__What is being asked__. In the data below, find each line carrying the string "agent" and copy it out.

__Data for review__.
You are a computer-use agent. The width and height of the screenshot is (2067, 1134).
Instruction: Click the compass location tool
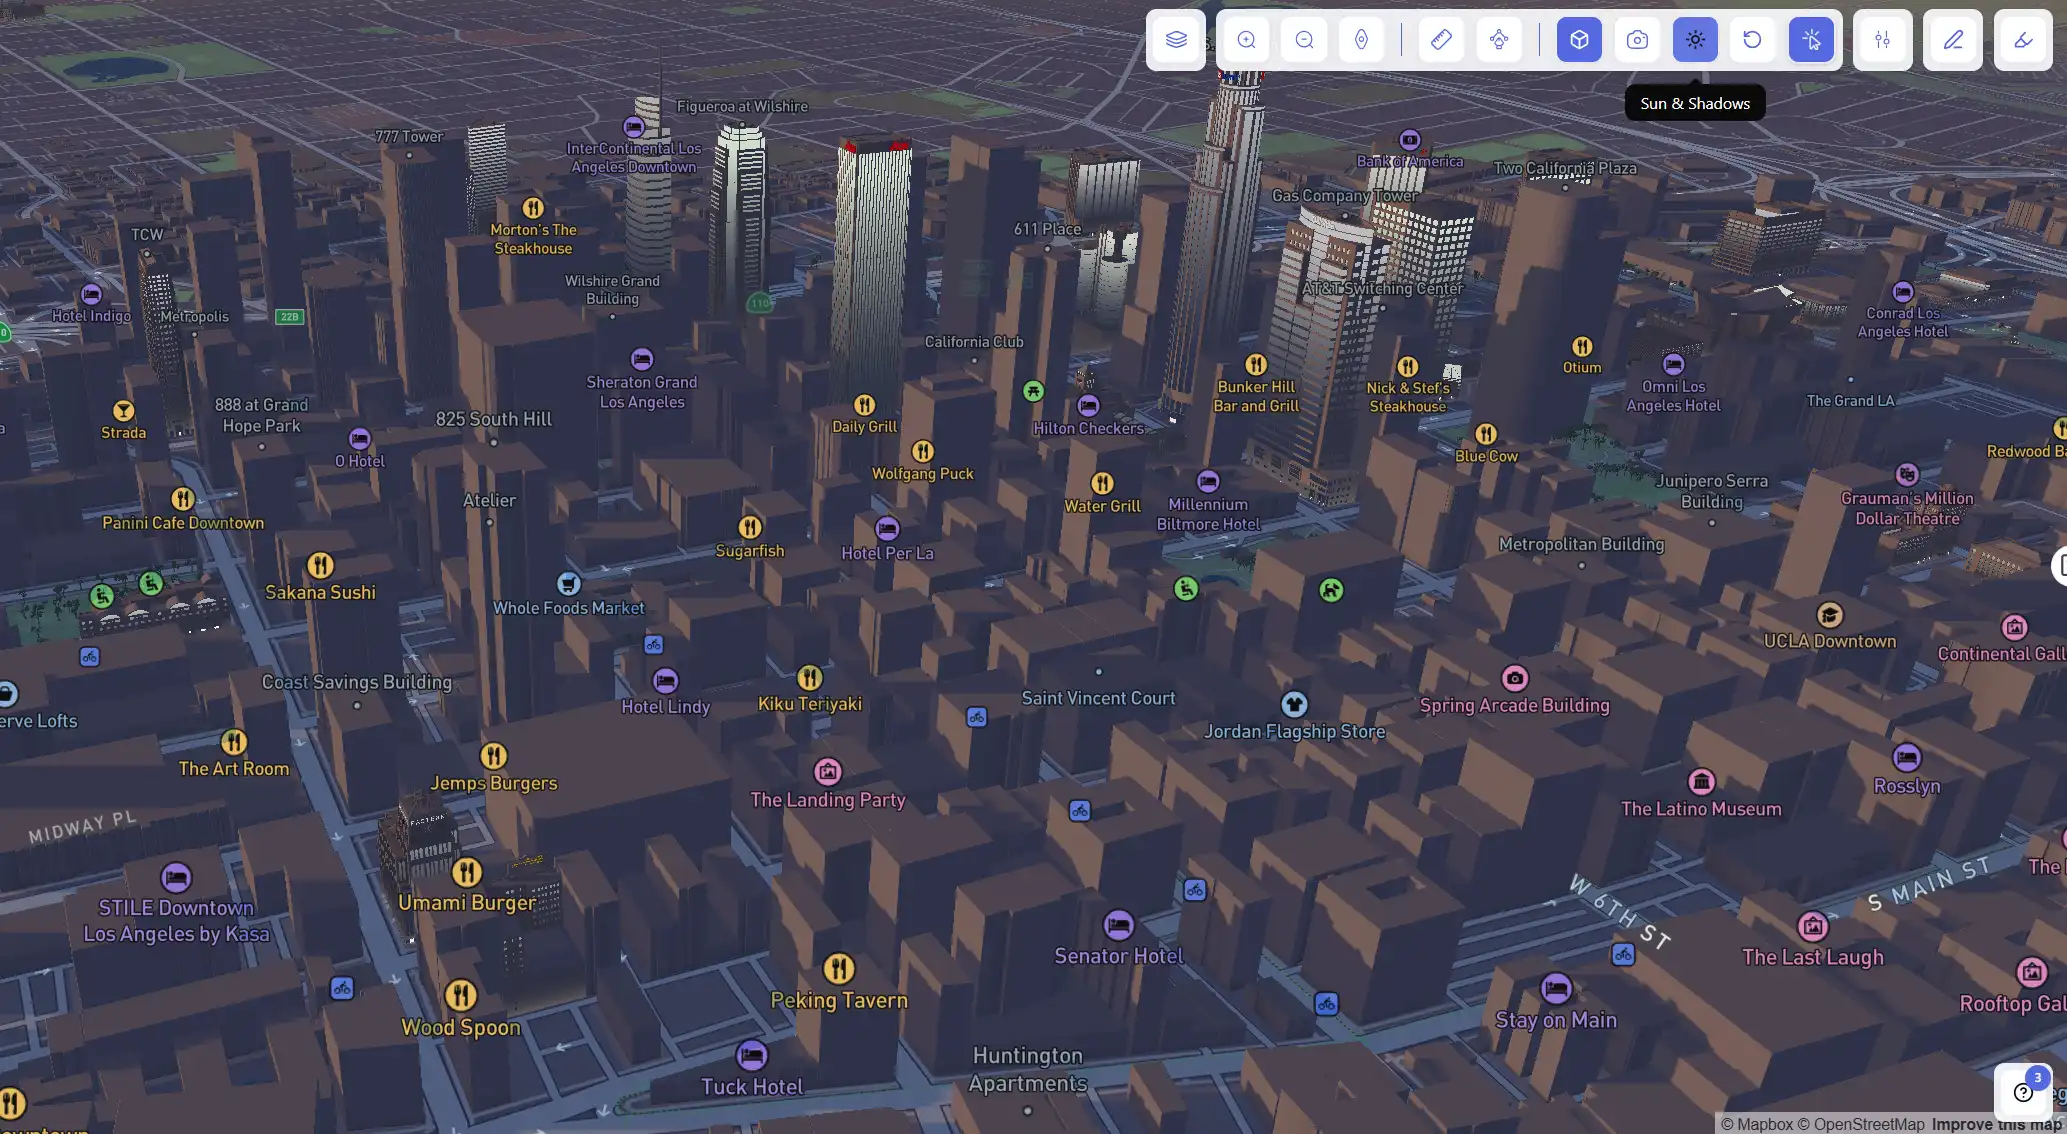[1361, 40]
--
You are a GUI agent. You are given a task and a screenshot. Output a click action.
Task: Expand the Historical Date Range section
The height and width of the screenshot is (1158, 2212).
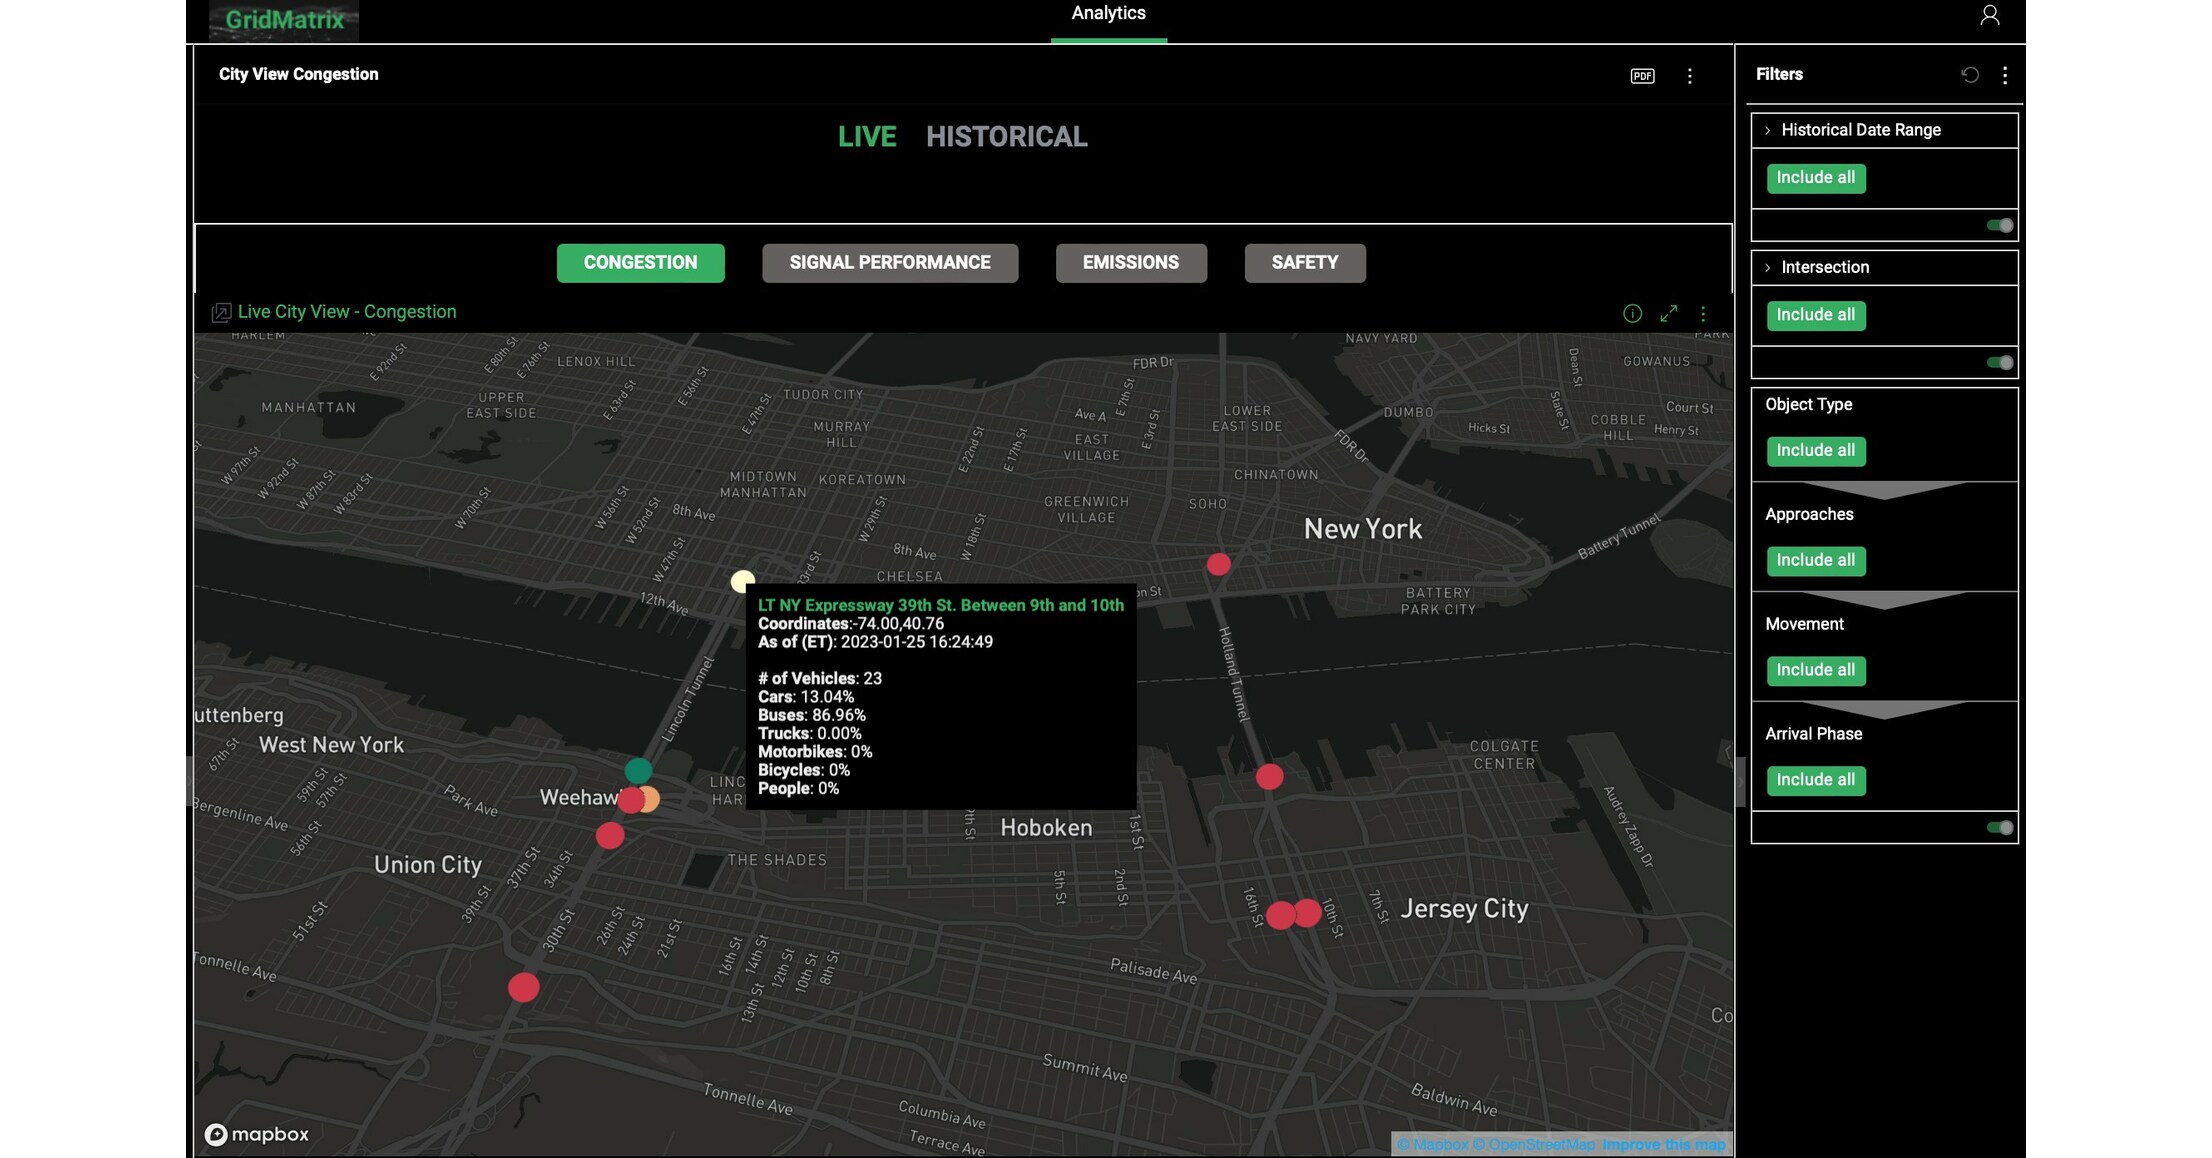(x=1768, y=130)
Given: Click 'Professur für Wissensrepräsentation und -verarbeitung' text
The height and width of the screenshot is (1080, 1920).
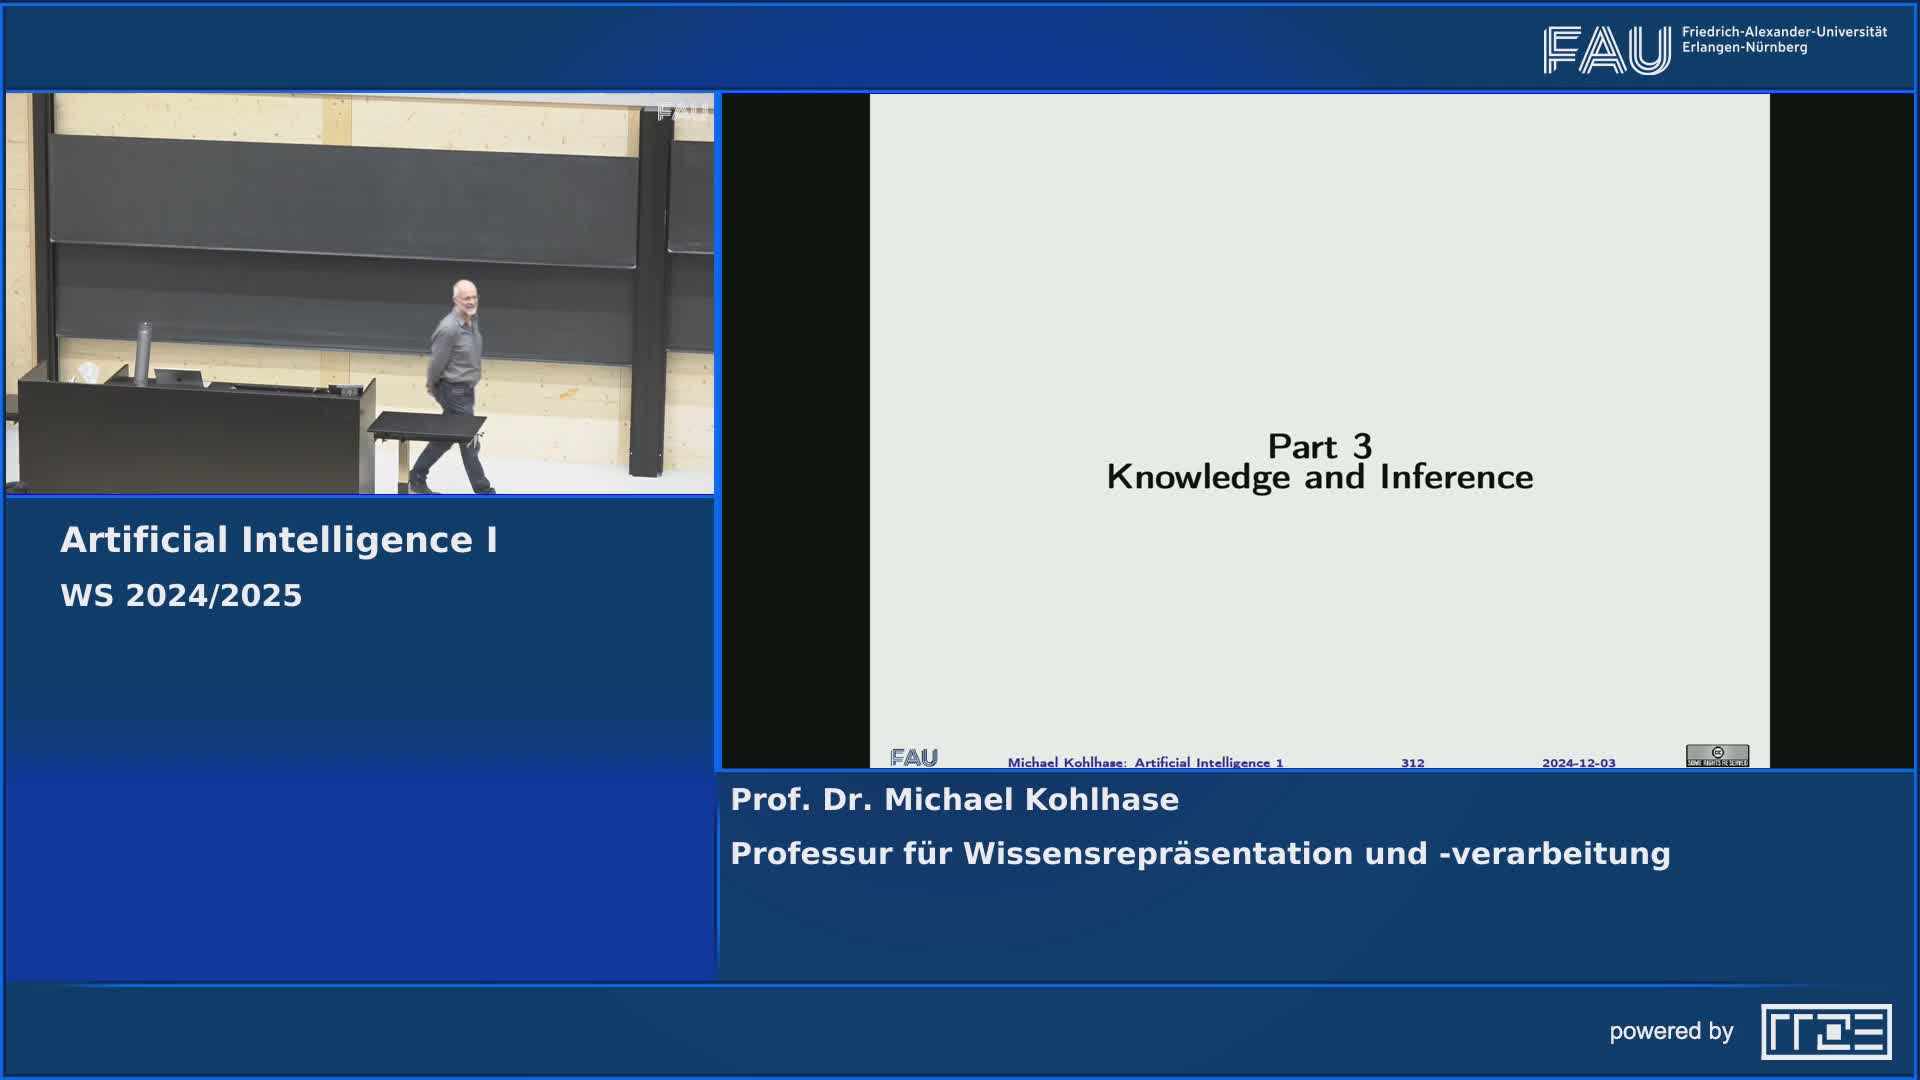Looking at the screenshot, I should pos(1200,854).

__Result below__.
You are a computer-use agent. The width and height of the screenshot is (2067, 1134).
You are a GUI agent. You are given a task and a screenshot. Output a click action.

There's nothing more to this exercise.